Jalousies, tromperies, mesquineries, bassesses, Angèle a beau faire, plus elle surveille son mari plus il s’échappe, et elle ne le retrouvera qu’en jouant elle-même les Messaline d’opérette. « Mais pour combien de temps ? » peut-on se demander … La situation est drolissime et mordante à la fois, car le dramaturge n’a pas pitié de cette bourgeoisie dont il dissèque la bêtise crasse. Et Zabou Breitman, ici aux commandes de la mise en scène, en remet une large couche en speedant ses interprètes comme dans un film muet, multipliant les mimiques de clowns, les gags et le comique de geste, comme pour accélérer encore le rythme frénétique de cette guerre des sexes. Il faut avouer qu’elle a de quoi faire, avec une Julie Sicard aigre et gamine à souhait, un Laurent Lafitte tout à fait à son aise en époux hypnotiseur.

########

Recopiez tel quel le passage de l'extrait qui commence à « Jalousies, tromperies, mesquineries, bassesses, Angèle » et se termine à « en époux hypnotiseur. ». Les items n'ont aucun lien avec l'extrait.

########

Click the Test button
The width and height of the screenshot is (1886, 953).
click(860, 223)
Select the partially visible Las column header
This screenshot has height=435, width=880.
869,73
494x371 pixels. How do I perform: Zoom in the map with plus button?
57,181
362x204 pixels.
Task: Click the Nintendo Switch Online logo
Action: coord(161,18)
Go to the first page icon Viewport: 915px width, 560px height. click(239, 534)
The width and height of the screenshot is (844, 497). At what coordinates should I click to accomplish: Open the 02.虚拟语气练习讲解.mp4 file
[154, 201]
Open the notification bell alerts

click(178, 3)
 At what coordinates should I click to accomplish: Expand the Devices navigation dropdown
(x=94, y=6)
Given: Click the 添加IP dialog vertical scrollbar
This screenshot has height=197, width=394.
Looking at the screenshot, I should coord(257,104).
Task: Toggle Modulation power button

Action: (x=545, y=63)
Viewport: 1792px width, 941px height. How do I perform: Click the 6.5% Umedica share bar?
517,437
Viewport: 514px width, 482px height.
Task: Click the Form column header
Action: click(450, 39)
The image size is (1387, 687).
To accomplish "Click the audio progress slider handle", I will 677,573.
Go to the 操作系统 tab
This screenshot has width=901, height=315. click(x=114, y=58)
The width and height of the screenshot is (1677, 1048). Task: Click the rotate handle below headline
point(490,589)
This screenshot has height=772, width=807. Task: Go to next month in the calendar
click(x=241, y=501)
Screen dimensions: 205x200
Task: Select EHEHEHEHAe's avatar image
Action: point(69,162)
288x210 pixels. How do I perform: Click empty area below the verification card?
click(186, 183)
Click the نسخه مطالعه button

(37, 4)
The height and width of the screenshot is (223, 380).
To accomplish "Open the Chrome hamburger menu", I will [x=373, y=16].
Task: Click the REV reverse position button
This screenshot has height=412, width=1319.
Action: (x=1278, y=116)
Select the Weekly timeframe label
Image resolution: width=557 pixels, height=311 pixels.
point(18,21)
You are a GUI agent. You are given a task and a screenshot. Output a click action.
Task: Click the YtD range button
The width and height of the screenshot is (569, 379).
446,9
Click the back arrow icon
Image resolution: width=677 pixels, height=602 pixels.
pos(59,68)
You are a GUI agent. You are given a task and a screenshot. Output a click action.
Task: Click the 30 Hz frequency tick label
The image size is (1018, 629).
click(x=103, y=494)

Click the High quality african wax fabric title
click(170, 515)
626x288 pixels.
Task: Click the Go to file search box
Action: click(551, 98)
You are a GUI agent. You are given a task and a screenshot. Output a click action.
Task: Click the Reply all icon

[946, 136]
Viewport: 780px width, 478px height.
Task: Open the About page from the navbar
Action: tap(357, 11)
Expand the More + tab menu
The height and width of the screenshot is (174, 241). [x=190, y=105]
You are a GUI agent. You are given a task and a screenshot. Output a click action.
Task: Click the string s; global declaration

########

RÉPONSE ATTENDUE:
Jalousies, tromperies, mesquineries, bassesses, Angèle a beau faire, plus elle surveille son mari plus il s’échappe, et elle ne le retrouvera qu’en jouant elle-même les Messaline d’opérette. « Mais pour combien de temps ? » peut-on se demander … La situation est drolissime et mordante à la fois, car le dramaturge n’a pas pitié de cette bourgeoisie dont il dissèque la bêtise crasse. Et Zabou Breitman, ici aux commandes de la mise en scène, en remet une large couche en speedant ses interprètes comme dans un film muet, multipliant les mimiques de clowns, les gags et le comique de geste, comme pour accélérer encore le rythme frénétique de cette guerre des sexes. Il faut avouer qu’elle a de quoi faire, avec une Julie Sicard aigre et gamine à souhait, un Laurent Lafitte tout à fait à son aise en époux hypnotiseur.